Given a box with a total $n$ tickets, wherein $p$ proportion of tickets are labeled as 1 while $1-p$ are labeled as 0, then a total of $k$ draws of tickets (with replacement) can render a sample sum of lables $S$. The probability that this sum takes a specific value $s \in [0,k]$ is contingent of the number of tickets labeled 0 and 1. Specifically, this probability is equivalent to drawing $s$ tickets labeled as 1 out of a total $k$ draws. Since each draw is an identical, indepedent, random (IIR) event, this proability can be evaluated as, $p^k (1-p)^{(n-k)}$ $_nC_k$

In [25]:
import numpy as np
import matplotlib.pyplot as plt
from scipy.stats import binom
import ipywidgets as widgets
from IPython.display import display

# Function to plot the binomial histogram
def plot_binomial(n, p):
    k = np.arange(0, n + 1)
    probs = binom.pmf(k, n, p)

    # Theoretical statistics
    mean = n * p
    median = np.floor(n * p) if p != 0.5 else n / 2
    mode = np.floor((n + 1) * p)
    var = n * p * (1 - p)
    std_dev = np.sqrt(var)
    iqr = binom.ppf(0.75, n, p) - binom.ppf(0.25, n, p)
    value_range = n  # Range = max - min = n - 0
    skewness = (1 - 2 * p) / std_dev
    kurtosis = (1 - 6 * p * (1 - p)) / var

    # Create plot
    fig, ax = plt.subplots(figsize=(12, 5))
    ax.bar(k, probs, color='skyblue', edgecolor='black')
    ax.set_title(f'Binomial PMF (n = {n}, p = {p})')
    ax.set_xlabel('Number of Successes (k)')
    ax.set_ylabel('Probability')
    ax.grid(axis='y', linestyle='--', alpha=0.7)

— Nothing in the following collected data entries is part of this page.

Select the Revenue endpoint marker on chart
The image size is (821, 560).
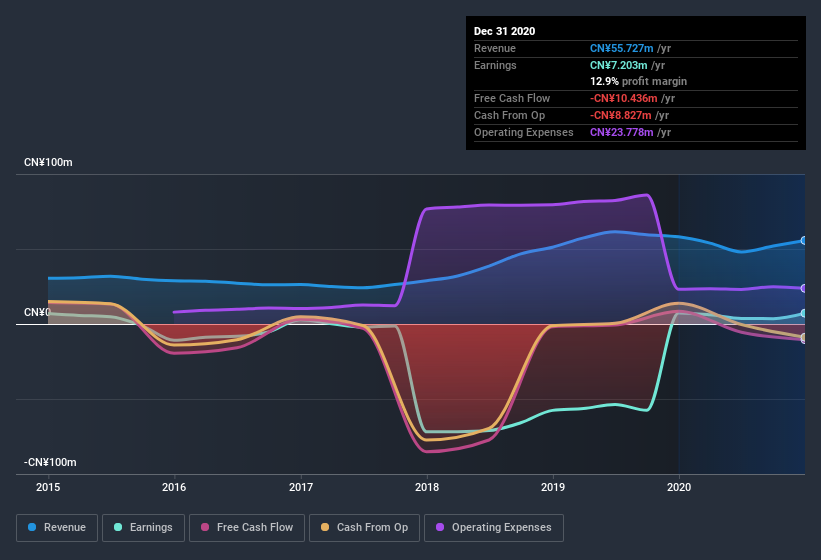pos(804,241)
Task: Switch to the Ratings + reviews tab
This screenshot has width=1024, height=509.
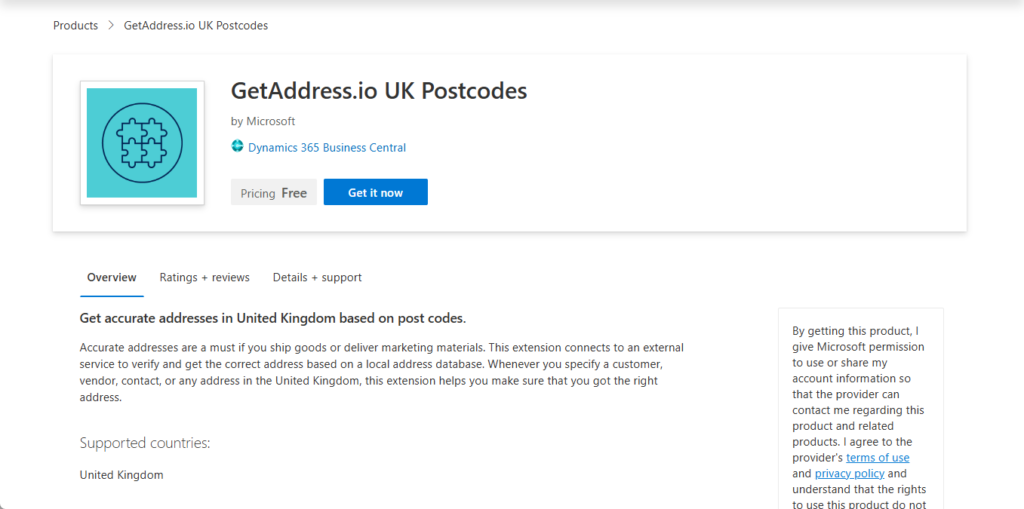Action: [x=204, y=278]
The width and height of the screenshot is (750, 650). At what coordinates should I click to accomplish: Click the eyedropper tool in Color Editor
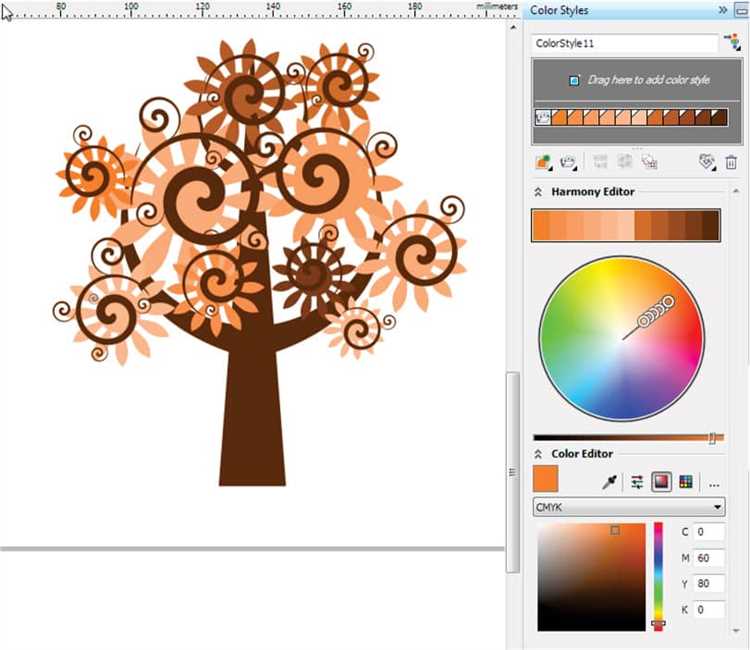click(609, 482)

    # Text boxes for each category of statistics
    location_stats = (
        f"Measures of Location\n"
        f"- Mean: {mean:.2f}\n"
        f"- Median: {median:.2f}\n"
        f"- Mode: {mode:.0f}"
    )

    dispersion_stats = (
        f"Measures of Dispersion\n"
        f"- Range: {value_range}\n"
        f"- Q1: {binom.ppf(0.25, n, p):.2f}\n"
        f"- Q3: {binom.ppf(0.75, n, p):.2f}\n"
        f"- IQR: {iqr:.2f}\n"
        f"- Std Dev: {std_dev:.2f}"
    )

    shape_stats = (
        f"Measures of Shape\n"
        f"- Skewness: {skewness:.2f}\n"
        f"- Kurtosis: {kurtosis:.2f}"
    )

    # Add each stats box in a different location
    ax.text(1.02, 0.95, location_stats, transform=ax.transAxes,
            fontsize=10, verticalalignment='top',
            bbox=dict(boxstyle='round,pad=0.4', facecolor='whitesmoke'))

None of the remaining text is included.